Kernighan and Pike's "Beautiful" Code
- From: spinoza1111 <spinoza1111@xxxxxxxxx>
- Date: Thu, 3 Jan 2008 02:16:12 -0800 (PST)
Nonsense prevails, modesty fails
Grace and virtue turn into stupidity...
If something you missed didn't even exist
It was just an ideal -- is it such a surprise?
What shall we do, what shall we do with all this useless beauty?
- Elvis Costello
Richard Heathfield and Randy Howard have vandalized the thread "Brian
Kernighan, maybe I'm not worthy, maybe I'm scum". It was intended to
be a technical discussion of whether the code snippet, authored by Rob
Pike in 1998 on behalf of Princeton computer science professor Brian
Kernighan and reproduced in Beautiful Code (Ozam and Wilson, eds.,
O'Reilly Media, Sebastopol CA 2007) is as Kernighan says, "beautiful".
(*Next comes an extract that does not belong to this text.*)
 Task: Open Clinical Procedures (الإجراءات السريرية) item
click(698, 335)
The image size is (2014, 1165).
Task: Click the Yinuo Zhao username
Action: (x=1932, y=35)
I have adapted the snippet mostly unchanged to Visual Studio C++ and
written a comparative version in C Sharp to examine Kernighan's claim
that Java or .Net strings would be less "efficient". I am posting my
results in the original thread and in this new thread so that the
community is spared the cyberbullying, cyberstalking, harassment, and
outright vandalism carried out by Richard Heathfield and Randy Howard.
These consist of an intro with the results of my first benchmark, a
list of what I consider the flaws in the Pike code, the C sharp
solution, and the C++ version of the code in the book.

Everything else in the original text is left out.